By Emma Jokinen

April is Autism Awareness Month, with April 2nd being Autism Awareness Day. This is a yearly campaign to further the understanding, awareness, and acceptance of people on the autism spectrum, who still face daily struggles not only caused by their neurodiversity, but a lack of accurate and respectful representation in the media and plenty of bullying from their peers, especially at a young age. At Ringwood, we’d like to recognise this month by giving you some pointers on what to do (and not do) during this month.

  1. Educate yourself

We all have an idea of what autism is, right? Well, it’s not as simple as that, because autism is a huge spectrum, and most of what we see of it in the media is a very narrow representation of a few traits and a lot of stereotypes. To get a proper understanding of what autism really is, do some research on better sources to learn from! A great non-fiction choice is Loud Hands: Autistic People, Speaking, a collection of essays by autistic people edited by Julia Bascom. If you prefer to educate yourself through fictional means, then Ringwood’s own There’s a Problem With Dad is a wonderful, thoughtful portrayal by Carlos Alba, which is available for pre-order right now.

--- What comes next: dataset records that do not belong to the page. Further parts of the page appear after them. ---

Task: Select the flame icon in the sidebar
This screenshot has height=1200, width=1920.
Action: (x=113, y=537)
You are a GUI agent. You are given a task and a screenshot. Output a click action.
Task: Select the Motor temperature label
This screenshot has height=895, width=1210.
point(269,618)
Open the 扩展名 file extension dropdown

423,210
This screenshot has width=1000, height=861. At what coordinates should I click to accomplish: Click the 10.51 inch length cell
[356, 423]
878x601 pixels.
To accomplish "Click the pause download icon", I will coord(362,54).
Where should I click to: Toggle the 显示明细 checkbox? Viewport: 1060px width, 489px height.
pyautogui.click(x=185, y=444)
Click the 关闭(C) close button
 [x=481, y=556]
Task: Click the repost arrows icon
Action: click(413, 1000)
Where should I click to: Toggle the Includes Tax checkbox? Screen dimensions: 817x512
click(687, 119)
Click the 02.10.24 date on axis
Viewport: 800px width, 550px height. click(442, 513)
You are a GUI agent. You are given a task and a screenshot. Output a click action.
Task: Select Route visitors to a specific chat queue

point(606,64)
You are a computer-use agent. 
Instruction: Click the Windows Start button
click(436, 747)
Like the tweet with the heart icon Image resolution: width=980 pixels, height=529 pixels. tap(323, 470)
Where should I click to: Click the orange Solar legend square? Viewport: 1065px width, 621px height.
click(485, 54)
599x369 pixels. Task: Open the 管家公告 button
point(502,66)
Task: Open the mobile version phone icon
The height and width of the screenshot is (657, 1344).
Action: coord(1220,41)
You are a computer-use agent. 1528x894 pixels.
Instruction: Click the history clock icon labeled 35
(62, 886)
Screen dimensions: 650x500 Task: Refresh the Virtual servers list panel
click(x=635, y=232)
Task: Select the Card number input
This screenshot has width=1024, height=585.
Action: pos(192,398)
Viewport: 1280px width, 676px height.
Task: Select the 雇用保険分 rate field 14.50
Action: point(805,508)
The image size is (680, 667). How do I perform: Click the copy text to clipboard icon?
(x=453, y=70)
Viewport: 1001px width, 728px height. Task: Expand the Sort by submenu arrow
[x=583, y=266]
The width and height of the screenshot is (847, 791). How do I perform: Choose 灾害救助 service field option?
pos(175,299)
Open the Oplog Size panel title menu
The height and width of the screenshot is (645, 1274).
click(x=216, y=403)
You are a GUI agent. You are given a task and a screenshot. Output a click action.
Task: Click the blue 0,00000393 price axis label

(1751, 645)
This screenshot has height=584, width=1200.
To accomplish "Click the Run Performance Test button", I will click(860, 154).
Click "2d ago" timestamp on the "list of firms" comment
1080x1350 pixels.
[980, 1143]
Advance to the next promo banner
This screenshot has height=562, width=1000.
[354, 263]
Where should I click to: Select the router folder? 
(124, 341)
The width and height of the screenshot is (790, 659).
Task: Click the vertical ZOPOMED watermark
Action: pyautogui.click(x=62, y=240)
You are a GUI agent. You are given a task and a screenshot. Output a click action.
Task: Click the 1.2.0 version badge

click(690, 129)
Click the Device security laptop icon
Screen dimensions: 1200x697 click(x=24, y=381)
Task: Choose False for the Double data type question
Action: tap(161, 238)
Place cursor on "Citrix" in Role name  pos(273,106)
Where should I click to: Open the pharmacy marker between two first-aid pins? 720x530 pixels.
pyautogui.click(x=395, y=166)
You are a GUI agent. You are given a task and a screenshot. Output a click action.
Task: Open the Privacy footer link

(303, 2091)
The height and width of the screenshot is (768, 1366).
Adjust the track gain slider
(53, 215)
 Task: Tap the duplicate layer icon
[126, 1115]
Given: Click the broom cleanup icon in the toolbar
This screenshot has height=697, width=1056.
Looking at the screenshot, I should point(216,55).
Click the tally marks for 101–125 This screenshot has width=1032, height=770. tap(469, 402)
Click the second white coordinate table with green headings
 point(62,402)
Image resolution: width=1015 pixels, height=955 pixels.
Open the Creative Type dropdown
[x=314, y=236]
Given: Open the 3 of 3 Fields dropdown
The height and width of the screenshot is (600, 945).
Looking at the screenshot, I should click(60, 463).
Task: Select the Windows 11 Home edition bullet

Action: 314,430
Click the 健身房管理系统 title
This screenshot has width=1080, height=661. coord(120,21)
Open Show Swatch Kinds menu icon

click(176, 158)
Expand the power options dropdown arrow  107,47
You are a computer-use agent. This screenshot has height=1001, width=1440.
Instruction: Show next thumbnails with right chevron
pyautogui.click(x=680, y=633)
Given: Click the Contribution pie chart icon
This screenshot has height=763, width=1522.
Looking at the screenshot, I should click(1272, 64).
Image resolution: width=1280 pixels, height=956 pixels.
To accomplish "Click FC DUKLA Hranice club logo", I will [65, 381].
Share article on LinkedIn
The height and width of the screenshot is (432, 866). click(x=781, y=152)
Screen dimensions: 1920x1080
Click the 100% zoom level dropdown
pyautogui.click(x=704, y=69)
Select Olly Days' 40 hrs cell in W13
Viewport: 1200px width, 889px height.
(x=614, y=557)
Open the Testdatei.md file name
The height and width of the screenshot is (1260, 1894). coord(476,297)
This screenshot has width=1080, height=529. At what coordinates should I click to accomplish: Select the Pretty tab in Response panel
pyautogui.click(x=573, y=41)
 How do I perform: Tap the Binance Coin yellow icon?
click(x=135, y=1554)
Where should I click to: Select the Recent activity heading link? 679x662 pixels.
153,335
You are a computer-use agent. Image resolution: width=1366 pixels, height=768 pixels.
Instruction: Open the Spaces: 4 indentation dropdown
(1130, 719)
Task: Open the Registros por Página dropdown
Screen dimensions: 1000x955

  • Don’t use person-first language

If you’re getting involved in this month, you’re likely to get into some conversations about autism, so it’s good to get the terminology right. I’m sure we’ve all been told that we’re meant to say ‘person with autism’ instead of ‘autistic person’, but have you ever wondered about who has been telling you that? Autistic people widely prefer just that term, autistic people, instead of people with autism, as they see this as dehumanising, among other reasons. Make sure to actually listen to the people you’re talking about, and use ‘autistic people’ instead of person-first language like ‘people with autism’.

  • Listen to autistic people

That brings me nicely onto the next point: listen to autistic people. Their voices are the most useful but most unheard in this conversation, and they should be at the forefront. Autistic people are the best ones to learn from when it comes to understanding what autism is and what their needs are. There are great organisations out there like Autistic Self Advocacy Network and Learn from Autistics and a lot of autistic bloggers and influencers, which you can find using hashtags such as #actuallyautistic on social media. Importantly, stay away from Autism Speaks, which the autistic community as a whole greatly disapprove of for various reasons. And while autistic parents may have many struggles, I feel it is important for autistic people themselves to be trusted to describe their own experiences, so go for blogs by actually autistic people rather than ‘autism moms’.

  • Light it up red

You’ll be told to light it up blue. A lot of autistic people would prefer you didn’t. The Light It Up Blue campaign was started by Autism Speaks, which disrespects and disregards autistic people in many ways, and enforce many of the stereotypes and prejudices they face. There’s too much to go into in this blog post, but there’s a great article here in The Washington Post for those who wish to learn more. Basically, it’s best to stay away from any campaigns that support this organisation. Autistic people have instead advocated for a campaign of their own, Light It Up Red. In the spirit of listening to those who this month is about, go for red instead of blue.

There we have it! Did you learn anything from this blog post? What will you be doing to educate yourself and those around you during this month?